OBJECTIVE — Write out the material below word for word, leaving out the pictures.

Start of DATA FOR THIS EXERCISE

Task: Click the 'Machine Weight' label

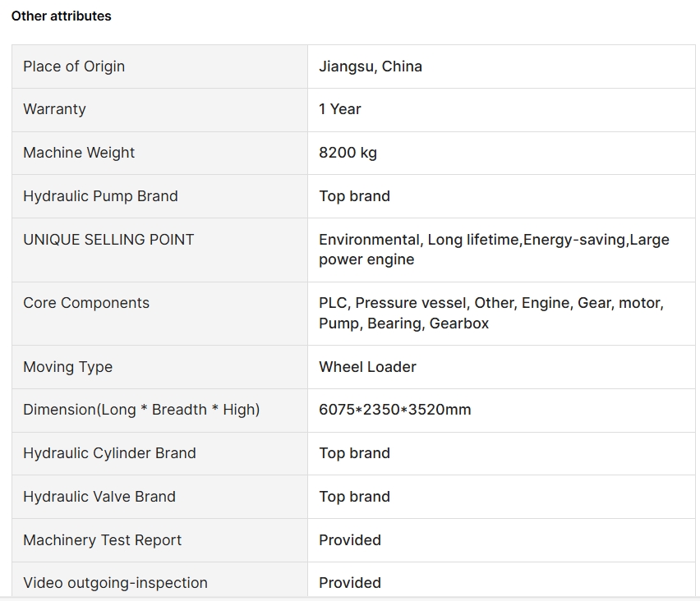Action: (79, 153)
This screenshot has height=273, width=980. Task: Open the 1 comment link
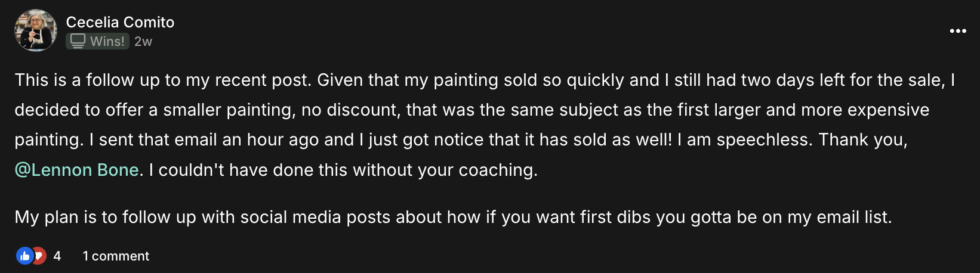tap(116, 256)
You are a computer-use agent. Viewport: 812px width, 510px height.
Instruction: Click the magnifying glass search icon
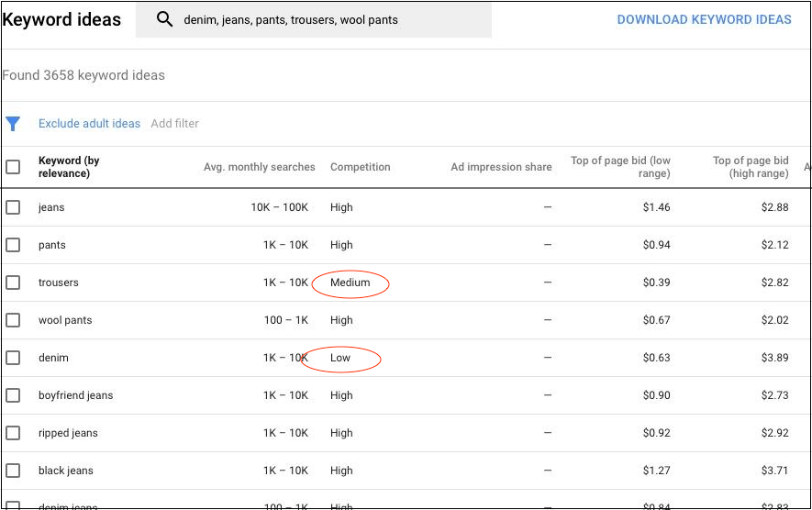point(165,20)
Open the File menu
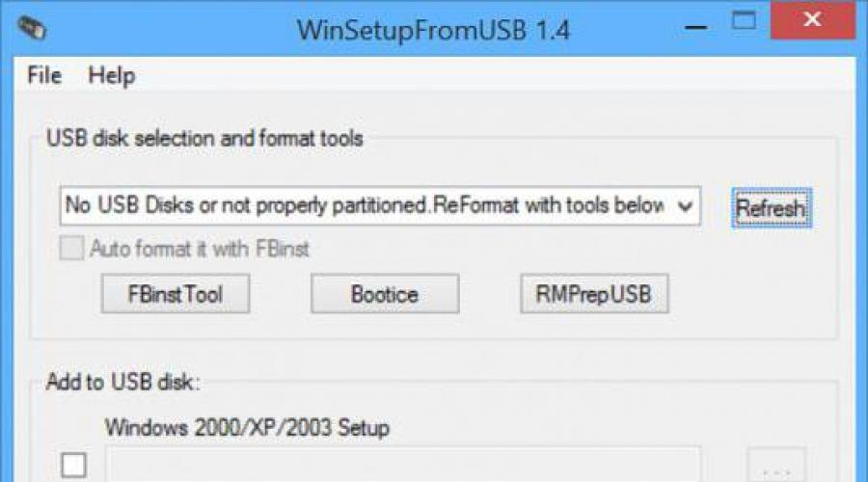Viewport: 868px width, 482px height. (44, 75)
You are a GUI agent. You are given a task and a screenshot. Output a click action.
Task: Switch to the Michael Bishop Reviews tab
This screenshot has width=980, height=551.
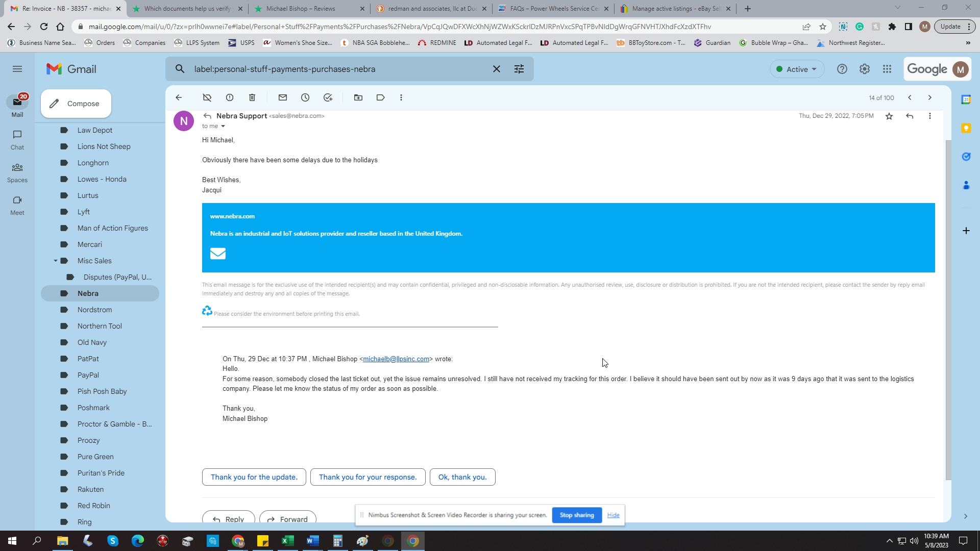[x=301, y=9]
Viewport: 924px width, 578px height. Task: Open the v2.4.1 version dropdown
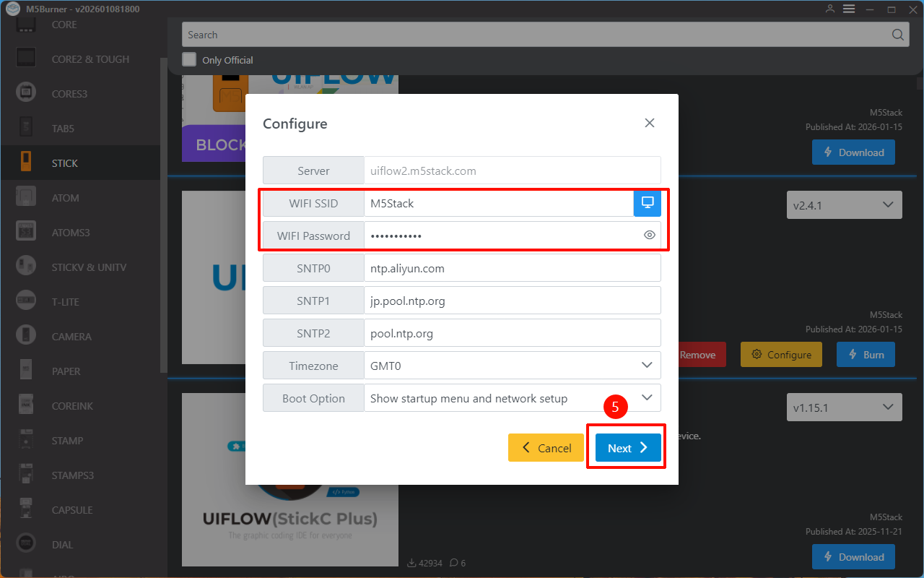844,205
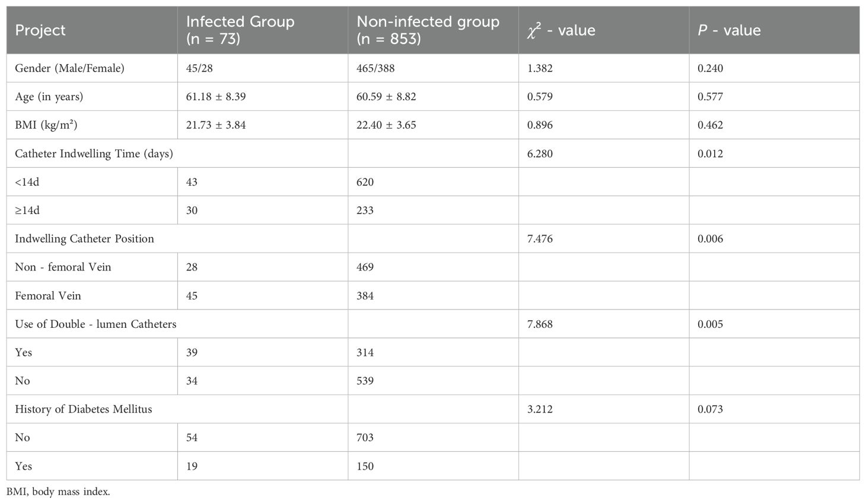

End of DATA FOR THIS EXERCISE

EXERCISE ANSWER —
Task: Click the 'Machine Weight' label

Action: (79, 153)
This screenshot has height=273, width=980. Task: Open the 1 comment link
tap(116, 256)
You are a computer-use agent. Viewport: 812px width, 510px height.
Instruction: Click the magnifying glass search icon
point(165,20)
Open the File menu
Viewport: 868px width, 482px height. (44, 75)
You are a GUI agent. You are given a task and a screenshot. Output a click action.
Task: Switch to the Michael Bishop Reviews tab
This screenshot has width=980, height=551.
[x=301, y=9]
Viewport: 924px width, 578px height. Task: Open the v2.4.1 version dropdown
844,205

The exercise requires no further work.